Can a C++ Compiler Re-Order Elements in a Struct

Can a C++ compiler re-order elements in a struct

It normally can't reorder elements, no.

An exception is if there's an access specifier separating them:

struct Foo {    
A a;
B b;
C c;
private:
D d;
E e;
F f;
};

a, b and c are guaranteed to be stored in this order, and d, e and f are guaranteed to be stored in order. But there is no guarantees about where a, b and c are stored relative to d, e and f.

Another thing to keep in mind is that the compiler can insert as much padding as it likes, even if it doesn't reorder anything.
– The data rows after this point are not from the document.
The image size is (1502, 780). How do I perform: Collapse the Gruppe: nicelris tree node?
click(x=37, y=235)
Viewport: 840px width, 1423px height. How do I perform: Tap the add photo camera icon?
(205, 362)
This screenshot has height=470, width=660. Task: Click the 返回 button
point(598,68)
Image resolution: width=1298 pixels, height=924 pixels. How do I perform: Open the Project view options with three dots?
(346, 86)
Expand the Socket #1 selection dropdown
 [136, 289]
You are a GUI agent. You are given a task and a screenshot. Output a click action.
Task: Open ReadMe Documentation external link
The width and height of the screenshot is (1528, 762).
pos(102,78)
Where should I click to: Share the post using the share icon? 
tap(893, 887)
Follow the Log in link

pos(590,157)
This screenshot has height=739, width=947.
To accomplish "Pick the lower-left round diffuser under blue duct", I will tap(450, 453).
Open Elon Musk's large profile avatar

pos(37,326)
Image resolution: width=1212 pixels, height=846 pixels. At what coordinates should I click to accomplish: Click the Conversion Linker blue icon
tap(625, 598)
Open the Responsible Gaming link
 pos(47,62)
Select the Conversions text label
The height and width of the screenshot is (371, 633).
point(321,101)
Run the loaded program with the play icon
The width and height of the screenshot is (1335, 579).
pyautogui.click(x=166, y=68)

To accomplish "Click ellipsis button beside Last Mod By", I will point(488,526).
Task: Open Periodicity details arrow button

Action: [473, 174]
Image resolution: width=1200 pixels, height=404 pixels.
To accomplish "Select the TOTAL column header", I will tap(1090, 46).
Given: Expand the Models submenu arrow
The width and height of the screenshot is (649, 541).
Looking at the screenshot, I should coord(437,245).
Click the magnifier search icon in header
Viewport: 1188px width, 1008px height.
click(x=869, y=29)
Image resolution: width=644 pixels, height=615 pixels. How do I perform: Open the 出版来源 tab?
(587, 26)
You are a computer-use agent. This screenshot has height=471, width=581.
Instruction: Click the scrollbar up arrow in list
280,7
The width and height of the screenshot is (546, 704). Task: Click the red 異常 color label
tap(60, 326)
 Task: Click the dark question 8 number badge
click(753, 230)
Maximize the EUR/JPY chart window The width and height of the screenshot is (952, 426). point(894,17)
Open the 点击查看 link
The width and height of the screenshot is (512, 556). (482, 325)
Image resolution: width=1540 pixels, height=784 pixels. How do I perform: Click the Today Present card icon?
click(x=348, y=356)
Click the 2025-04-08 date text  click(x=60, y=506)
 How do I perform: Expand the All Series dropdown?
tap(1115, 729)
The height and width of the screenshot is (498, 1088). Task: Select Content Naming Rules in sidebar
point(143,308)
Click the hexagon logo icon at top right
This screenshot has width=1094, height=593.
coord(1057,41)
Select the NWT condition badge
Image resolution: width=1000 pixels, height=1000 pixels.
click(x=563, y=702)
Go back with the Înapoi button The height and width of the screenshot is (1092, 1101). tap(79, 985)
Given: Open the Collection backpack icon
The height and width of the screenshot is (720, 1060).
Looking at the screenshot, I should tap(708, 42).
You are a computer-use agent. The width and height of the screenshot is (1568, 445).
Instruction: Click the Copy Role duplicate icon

Here's the relevant part of the standard:

Section 9.2.12:

Nonstatic data members of a
(non-union) class declared without an
intervening access-specifier are
allocated so that later members have
higher addresses within a class
object. The order of allocation of
nonstatic data members separated by an
access-specifier is unspecified
(11.1)"

Can a C compiler rearrange stack variables?

As there is nothing in the standard prohibiting that for C or C++ compilers, yes, the compiler can do that.

It is different for aggregates (i.e. structs), where the relative order must be maintained, but still the compiler may insert pad bytes to achieve preferable alignment.

IIRC newer MSVC compilers use that freedom in their fight against buffer overflows of locals.

As a side note, in C++, the order of destruction must be reverse order of declaration, even if the compiler reorders the memory layout.

(I can't quote chapter and verse, though, this is from memory.)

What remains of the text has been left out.